Elle soupira à nouveau. « Peu importe, vous le lirez dans les journaux, n'est-ce pas, hein ? Je pense que ce que j'ai me suffit, et personne ne semble être au courant de rien d'intéressant, sauf peut-être vous qui êtes une vraie tête de mule. Je ne vois vraiment pas ce que vous faîtes ici, en fait, en tant que beau-frère. Et vu ce que j'ai entendu, votre relation soulève quelques questions... »
Le botaniste resta muet, un air offensé tentant de cacher son embarras. L'infirmier le regarda avec un sourcil levé.
« C'est quoi la date d'anniversaire de votre sœur ? » Il posait en vérité la question à tout hasard, comme il était facile de détecter certains mensonges en demandant des dates qui obligeaient à gens à réfléchir pour inventer une bêtises à peu près crédible (et que les patients n'étaient pas les plus honnêtes dans certains domaines). Ce que fit exactement Benedikt. Le temps qu'il torture son esprit à faire le calcul d'une année de naissance possible et à choisir un mois et un jour, l'homme posait sur lui un regard des plus suspicieux.

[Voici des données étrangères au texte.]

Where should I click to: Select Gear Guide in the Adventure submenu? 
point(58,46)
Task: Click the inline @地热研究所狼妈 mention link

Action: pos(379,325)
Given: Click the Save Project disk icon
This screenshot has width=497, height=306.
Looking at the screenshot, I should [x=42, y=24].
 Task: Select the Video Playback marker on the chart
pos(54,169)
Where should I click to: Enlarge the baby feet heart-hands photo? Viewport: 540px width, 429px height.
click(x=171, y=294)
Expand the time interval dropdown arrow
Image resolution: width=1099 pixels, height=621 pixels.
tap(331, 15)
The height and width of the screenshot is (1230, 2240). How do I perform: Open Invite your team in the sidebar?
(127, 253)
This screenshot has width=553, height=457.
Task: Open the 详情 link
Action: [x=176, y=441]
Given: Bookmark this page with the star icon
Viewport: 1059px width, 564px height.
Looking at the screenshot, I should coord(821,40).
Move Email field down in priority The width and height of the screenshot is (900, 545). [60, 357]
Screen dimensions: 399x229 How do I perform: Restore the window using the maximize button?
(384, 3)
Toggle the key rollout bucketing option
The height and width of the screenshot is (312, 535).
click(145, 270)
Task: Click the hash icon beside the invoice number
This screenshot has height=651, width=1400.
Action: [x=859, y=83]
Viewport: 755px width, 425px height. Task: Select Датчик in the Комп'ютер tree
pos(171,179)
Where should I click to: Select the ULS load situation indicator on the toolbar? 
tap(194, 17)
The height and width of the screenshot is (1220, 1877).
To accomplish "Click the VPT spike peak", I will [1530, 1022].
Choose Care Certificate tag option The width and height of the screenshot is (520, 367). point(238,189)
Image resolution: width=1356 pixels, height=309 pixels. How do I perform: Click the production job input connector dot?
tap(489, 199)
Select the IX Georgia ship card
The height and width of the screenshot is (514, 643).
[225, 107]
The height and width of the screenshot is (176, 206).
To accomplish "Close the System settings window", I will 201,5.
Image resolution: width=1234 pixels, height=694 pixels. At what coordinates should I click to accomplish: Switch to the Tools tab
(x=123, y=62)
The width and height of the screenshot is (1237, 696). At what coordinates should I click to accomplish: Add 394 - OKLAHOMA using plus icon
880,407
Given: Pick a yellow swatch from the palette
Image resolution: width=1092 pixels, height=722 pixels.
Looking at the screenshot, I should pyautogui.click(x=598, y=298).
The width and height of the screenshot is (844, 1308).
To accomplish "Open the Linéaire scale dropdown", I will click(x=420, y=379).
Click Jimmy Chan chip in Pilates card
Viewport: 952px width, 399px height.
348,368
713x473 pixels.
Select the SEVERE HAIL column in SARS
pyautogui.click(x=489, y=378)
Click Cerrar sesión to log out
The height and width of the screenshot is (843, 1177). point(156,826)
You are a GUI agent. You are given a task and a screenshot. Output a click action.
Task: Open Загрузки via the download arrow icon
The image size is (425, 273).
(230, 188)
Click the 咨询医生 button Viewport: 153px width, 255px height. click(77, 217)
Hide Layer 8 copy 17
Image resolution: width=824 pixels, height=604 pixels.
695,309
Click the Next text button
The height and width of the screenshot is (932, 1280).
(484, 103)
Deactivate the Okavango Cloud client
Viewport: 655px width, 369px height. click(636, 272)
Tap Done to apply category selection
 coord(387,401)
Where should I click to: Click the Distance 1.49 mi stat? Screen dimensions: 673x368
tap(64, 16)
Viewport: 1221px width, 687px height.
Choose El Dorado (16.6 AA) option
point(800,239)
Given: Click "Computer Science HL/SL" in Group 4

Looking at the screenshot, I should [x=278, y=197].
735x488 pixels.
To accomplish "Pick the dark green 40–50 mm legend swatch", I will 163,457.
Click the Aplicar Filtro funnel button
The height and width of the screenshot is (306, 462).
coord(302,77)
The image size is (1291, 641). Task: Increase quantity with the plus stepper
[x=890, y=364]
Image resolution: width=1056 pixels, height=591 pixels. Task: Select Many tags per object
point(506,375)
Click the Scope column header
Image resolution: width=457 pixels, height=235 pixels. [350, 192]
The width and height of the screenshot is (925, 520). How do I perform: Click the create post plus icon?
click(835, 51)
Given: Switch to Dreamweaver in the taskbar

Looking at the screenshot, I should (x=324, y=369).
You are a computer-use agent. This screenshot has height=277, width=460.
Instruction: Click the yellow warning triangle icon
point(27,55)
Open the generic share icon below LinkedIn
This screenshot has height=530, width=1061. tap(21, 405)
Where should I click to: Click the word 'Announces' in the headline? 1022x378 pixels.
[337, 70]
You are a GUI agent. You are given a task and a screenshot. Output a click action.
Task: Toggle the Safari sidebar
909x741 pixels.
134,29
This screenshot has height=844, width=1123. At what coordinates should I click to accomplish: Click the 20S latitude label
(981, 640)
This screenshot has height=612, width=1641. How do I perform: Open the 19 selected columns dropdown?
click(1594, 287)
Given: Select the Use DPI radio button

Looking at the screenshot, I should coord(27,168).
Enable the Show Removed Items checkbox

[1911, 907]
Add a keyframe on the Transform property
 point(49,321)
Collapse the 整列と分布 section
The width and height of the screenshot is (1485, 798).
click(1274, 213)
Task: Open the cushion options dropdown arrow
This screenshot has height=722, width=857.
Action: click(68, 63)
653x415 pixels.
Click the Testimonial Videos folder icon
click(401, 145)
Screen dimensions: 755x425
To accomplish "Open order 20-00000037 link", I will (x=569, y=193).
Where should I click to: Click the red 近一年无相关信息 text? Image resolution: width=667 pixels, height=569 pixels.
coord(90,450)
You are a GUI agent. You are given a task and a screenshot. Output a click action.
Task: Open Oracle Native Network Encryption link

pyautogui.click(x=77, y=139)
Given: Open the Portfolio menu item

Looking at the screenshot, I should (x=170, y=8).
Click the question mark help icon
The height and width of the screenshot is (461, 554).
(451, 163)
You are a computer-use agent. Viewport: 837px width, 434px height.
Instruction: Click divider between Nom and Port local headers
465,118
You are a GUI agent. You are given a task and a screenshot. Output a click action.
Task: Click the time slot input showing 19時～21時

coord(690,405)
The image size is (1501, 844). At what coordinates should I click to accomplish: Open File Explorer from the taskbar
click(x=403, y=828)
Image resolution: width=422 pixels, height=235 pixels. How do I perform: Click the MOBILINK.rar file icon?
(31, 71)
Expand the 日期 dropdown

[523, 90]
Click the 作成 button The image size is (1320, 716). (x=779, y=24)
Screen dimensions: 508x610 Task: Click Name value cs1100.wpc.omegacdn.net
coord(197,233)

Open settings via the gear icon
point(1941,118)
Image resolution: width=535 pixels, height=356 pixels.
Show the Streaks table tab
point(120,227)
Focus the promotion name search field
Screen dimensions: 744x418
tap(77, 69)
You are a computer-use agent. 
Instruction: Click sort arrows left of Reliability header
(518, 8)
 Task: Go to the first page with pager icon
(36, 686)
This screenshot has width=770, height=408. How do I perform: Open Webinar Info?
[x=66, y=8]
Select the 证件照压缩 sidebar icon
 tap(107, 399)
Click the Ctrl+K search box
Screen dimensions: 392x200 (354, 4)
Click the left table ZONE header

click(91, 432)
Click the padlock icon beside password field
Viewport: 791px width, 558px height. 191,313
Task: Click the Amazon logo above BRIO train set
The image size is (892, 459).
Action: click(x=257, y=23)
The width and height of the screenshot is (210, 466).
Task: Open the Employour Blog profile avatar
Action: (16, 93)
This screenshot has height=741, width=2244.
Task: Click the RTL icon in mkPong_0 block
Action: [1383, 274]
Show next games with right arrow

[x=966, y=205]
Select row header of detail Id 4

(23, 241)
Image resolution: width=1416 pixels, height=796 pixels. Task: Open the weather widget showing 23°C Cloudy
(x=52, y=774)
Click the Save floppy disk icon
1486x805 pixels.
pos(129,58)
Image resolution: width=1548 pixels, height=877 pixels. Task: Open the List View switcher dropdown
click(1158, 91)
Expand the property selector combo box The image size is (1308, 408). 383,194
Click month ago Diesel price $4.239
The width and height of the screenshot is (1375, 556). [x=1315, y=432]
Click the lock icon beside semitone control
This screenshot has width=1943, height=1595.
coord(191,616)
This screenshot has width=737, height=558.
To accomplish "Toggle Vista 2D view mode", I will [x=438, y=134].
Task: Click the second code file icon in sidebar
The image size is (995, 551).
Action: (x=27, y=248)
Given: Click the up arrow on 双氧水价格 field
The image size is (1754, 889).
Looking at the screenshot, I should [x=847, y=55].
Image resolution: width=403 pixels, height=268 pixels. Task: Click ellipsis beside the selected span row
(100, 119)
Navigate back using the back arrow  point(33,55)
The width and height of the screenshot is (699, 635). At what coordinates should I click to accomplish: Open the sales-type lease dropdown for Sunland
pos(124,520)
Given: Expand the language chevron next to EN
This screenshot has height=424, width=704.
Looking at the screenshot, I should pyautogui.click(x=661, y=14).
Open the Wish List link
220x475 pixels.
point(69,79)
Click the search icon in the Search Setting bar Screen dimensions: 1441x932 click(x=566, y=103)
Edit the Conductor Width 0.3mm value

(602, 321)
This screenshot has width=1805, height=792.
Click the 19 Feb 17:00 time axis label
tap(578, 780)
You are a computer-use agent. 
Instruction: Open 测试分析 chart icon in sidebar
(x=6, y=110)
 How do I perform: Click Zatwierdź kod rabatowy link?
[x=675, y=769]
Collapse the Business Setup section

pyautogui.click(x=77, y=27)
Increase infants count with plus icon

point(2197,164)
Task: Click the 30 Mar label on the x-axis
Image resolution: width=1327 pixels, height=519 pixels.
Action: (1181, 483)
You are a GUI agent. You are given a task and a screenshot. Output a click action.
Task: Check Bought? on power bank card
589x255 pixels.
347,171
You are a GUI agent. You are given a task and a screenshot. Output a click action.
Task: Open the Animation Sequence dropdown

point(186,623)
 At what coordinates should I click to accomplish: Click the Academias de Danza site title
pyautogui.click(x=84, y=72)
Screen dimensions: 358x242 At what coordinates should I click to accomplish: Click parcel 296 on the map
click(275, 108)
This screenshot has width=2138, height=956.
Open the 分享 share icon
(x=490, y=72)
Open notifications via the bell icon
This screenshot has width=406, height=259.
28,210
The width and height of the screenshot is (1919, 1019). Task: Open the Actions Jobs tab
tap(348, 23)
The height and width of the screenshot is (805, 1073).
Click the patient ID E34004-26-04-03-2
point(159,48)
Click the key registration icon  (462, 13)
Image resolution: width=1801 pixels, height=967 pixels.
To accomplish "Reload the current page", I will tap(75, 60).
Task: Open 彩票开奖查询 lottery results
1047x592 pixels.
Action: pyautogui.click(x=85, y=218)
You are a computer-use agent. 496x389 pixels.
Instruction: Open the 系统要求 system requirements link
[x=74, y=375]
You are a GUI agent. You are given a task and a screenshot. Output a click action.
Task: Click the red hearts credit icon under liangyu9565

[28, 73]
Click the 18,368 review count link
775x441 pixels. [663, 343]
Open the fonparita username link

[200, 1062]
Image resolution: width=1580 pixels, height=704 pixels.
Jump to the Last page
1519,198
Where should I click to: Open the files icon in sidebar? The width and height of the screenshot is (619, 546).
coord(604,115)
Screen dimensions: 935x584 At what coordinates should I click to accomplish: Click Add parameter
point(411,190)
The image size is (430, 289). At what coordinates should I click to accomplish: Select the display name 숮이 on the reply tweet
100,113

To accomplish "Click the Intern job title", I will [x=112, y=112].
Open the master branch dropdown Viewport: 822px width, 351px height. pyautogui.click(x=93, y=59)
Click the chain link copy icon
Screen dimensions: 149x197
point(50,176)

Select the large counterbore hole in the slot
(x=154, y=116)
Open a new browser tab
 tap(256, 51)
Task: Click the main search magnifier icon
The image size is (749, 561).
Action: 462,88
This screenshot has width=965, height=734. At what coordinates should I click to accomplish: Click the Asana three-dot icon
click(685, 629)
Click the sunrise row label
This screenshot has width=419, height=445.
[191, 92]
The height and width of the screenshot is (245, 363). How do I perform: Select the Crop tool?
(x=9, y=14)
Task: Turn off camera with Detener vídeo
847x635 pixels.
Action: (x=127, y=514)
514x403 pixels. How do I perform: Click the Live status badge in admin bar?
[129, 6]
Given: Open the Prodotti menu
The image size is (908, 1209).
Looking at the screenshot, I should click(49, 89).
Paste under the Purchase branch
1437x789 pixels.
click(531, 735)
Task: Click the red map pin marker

« Vous savez que le problème n'est plus de protéger la tranquillité de nos patients, puisque de toutes évidences, il semble vous connaître, mais qu'il s'agit d'une usurpation d'identité, et qu'en plus votre nom de famille est inscrit dans le dossier de son fils ? À moins qu'il s'agisse d'un très heureux hasard ? »
Benedikt recula d'un pas, bien tenté par l'idée de se réfugier dans la chambre de Vrass, mais cela ne risquait de régler grand-chose. Les deux autres, eux, s’engouffrèrent dans la chambre du tatoueur, l'un dans l'intention de demander confirmation de son hypothèse bien qu'il n'en avait guère besoin vu le manque de répartie du jeune homme qui le suivait en répétant que Vrass n'avait rien à voir dans tout ça, l'autre parce que sa curiosité était enfin piquée par un événement imprévu.